EXERCISE GOAL:
Your answer should be the records again, unchanged in wording and free of images.
Segment Start: DATA
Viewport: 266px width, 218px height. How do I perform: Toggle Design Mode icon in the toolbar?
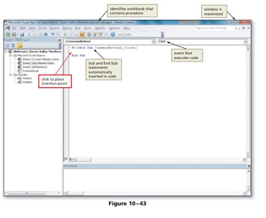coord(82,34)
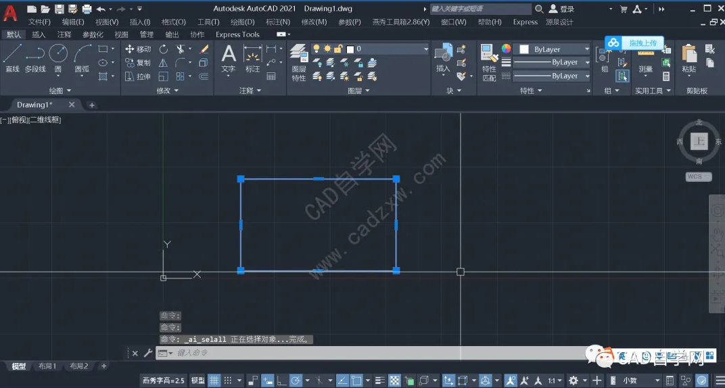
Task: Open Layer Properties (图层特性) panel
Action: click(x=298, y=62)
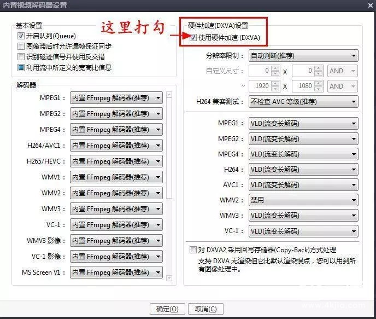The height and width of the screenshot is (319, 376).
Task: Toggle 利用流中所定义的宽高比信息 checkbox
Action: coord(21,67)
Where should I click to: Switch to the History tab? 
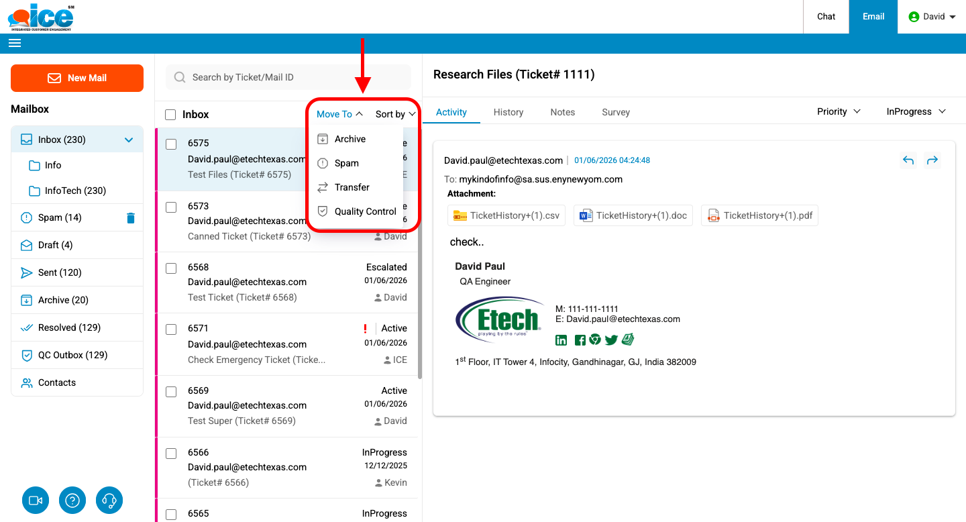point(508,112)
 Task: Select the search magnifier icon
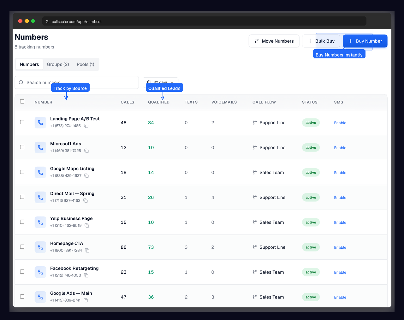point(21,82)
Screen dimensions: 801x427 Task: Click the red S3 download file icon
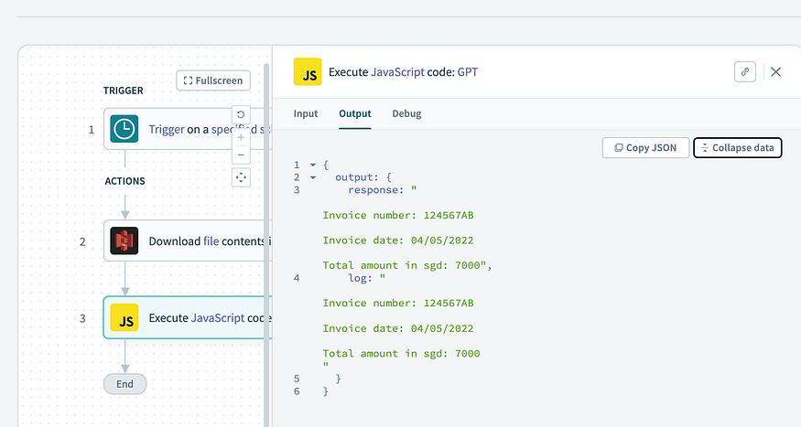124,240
Segment End: DATA
REPLY TO THE EXERCISE:
Viewport: 266px width, 218px height. How do I perform: Toggle Design Mode icon in the toolbar?
coord(82,34)
Task: Open Layer Properties (图层特性) panel
Action: click(x=298, y=62)
The height and width of the screenshot is (319, 376).
Task: Toggle 利用流中所定义的宽高比信息 checkbox
Action: coord(21,67)
Where should I click to: Switch to the History tab? 
point(508,112)
 Task: Select the search magnifier icon
point(21,82)
Screen dimensions: 801x427 Task: Click the red S3 download file icon
124,240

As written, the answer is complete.